Bioplastics are making composting a reality for major sports venues

April 20, 2018

All around the world, sports fans flock to stadiums, arenas and ballparks to cheer for their favorite teams. With many of these fans consuming food and drinks during events, an enormous amount of waste is generated by the sports industry each year. In the U.S. alone, major league baseball fans create more than 1,000 tons of waste every season—and until recently, all but a tiny percentage has made its way into landfills.

That is changing, thanks to Cargill’s bioplastics joint venture NatureWorks, the world’s largest producer of polylactic acid polymer, called Ingeo™️ PLA. The company is enabling more sports waste to be diverted away from landfills.

NatureWorks grew out of a Cargill research and development project in the 1990s. The team came up with a low-carbon-footprint resin, made by fermenting sugar into lactic acid and forming it into hard pellets, which are then sold to manufacturers. The pellets can be used in a variety of products normally made from plastics or fibers, including diapers, coffee capsules, 3D printing filament, cell phone cases, and foodservice packaging.
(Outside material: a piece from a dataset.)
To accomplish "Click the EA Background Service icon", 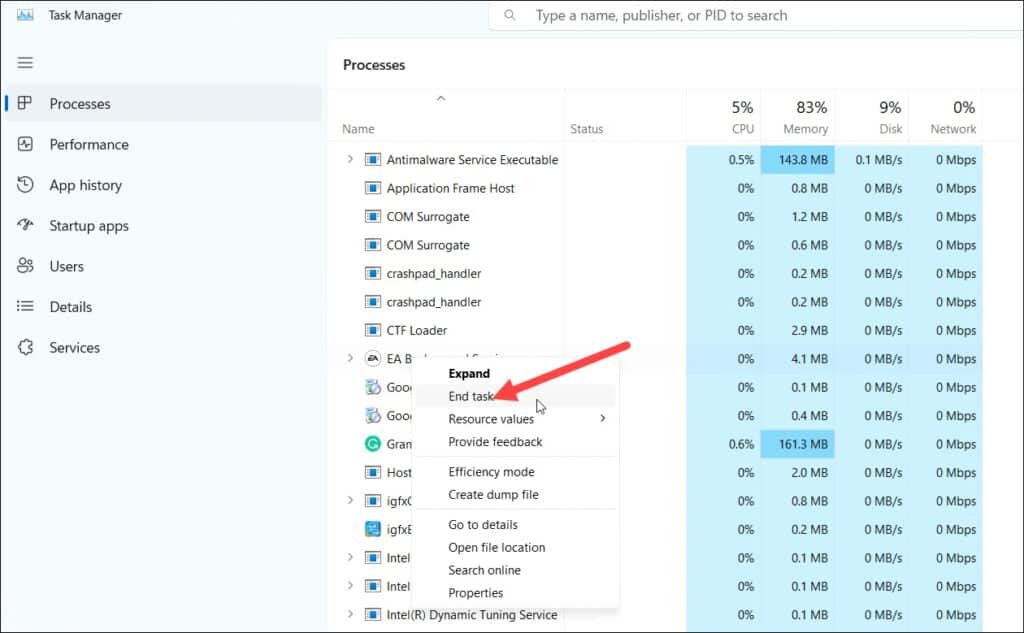I will [373, 359].
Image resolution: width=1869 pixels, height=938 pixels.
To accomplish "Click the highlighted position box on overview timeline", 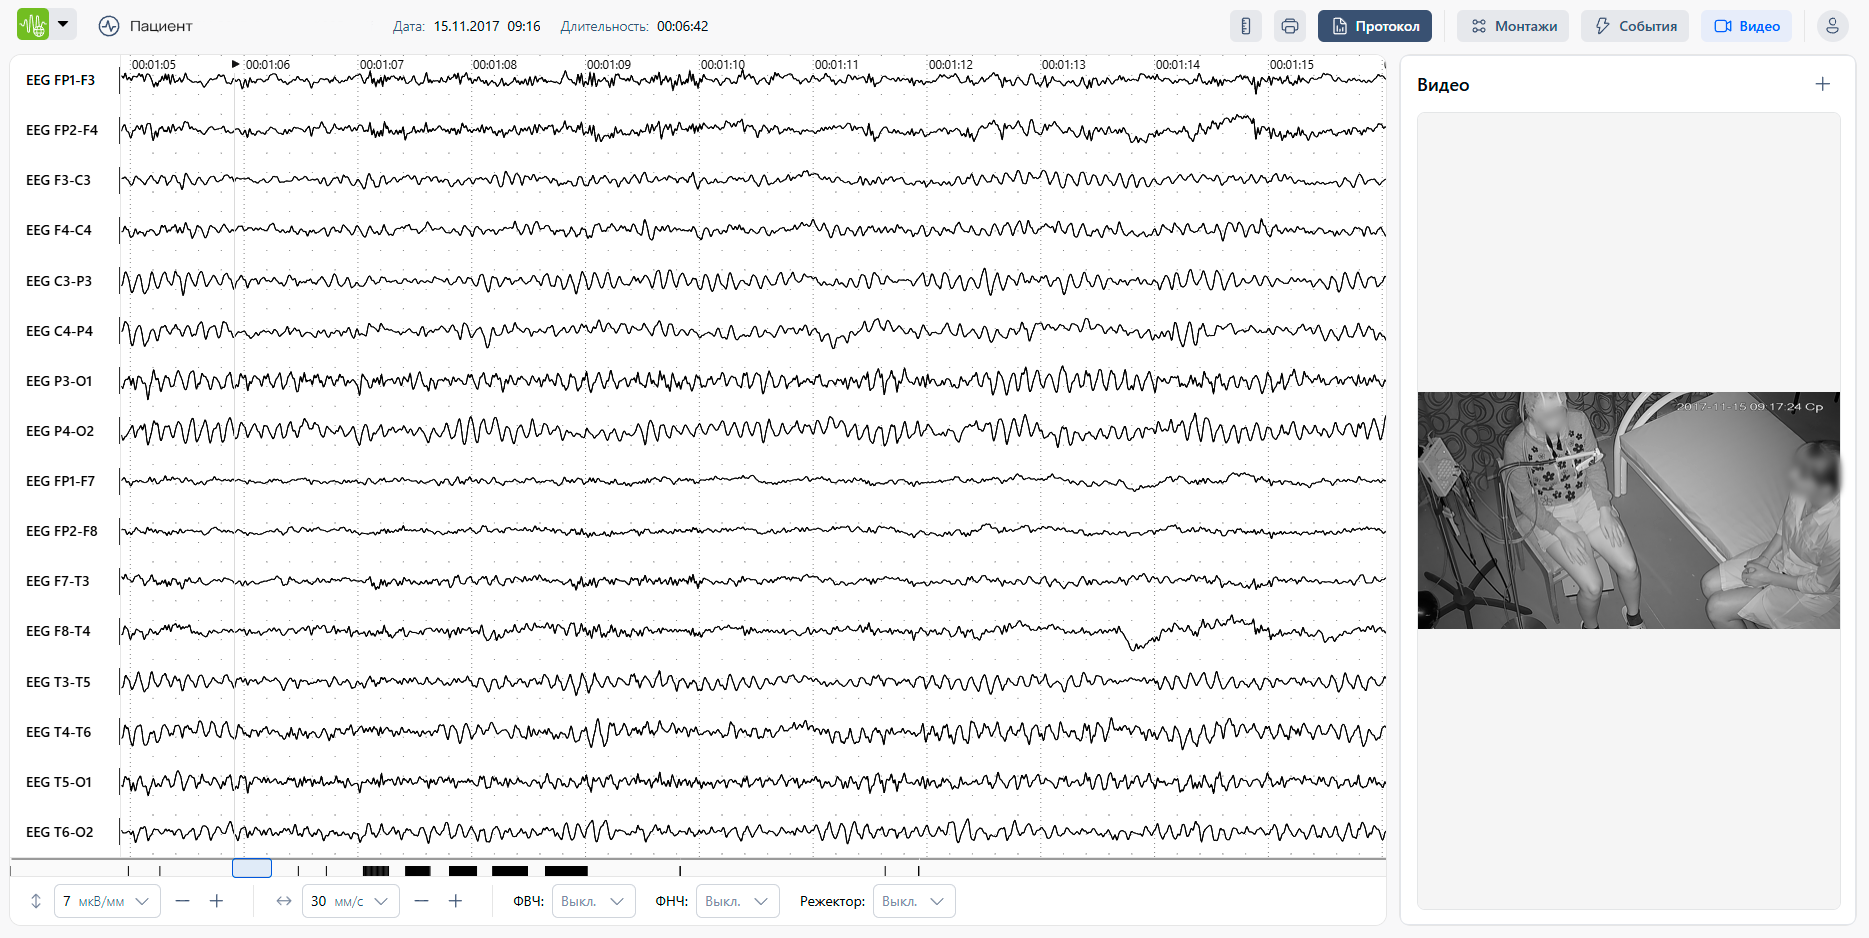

Marketed under the brand name Ingeo™️, some of these products can be designed to be 100% compostable.

At Target Field, home to the Minnesota Twins baseball team, located in Minneapolis just 13 miles from Cargill headquarters, the team has partnered with Eco-Products, a foodservice manufacturer, to provide cups, plates, trays, and eating utensils made from Ingeo materials—all of which can make it easier to collect food waste to be sent to compost.

Bottles and cans have long been recycled at the ballpark, but by composting Ingeo-based products more commonly made from oil-based plastics, the Twins have increased the amount of waste diverted from landfills to 90 percent.

All around the world, more teams are taking on the challenge of increasing the sustainability of their game-day operations. Some venues are converting waste into compost, used as mulch on fields and green spaces.

“Over the past several years, a number of sports teams with recycling and composting rates around 10 percent have dramatically increased their rates to 80 percent or more,” said Scott Jenkins, chairman of the Green Sports Alliance, a non-profit organization dedicated to helping enhance the environmental performance of sports teams, venues and leagues.

As stadiums expand their use of Ingeo-based goods to reduce landfill waste, NatureWorks is looking to help other industries, like the restaurant sector, minimize their carbon footprints, increase organics diversion and to help make all food service ware more environmentally sustainable.

That’s a goal everyone can cheer for.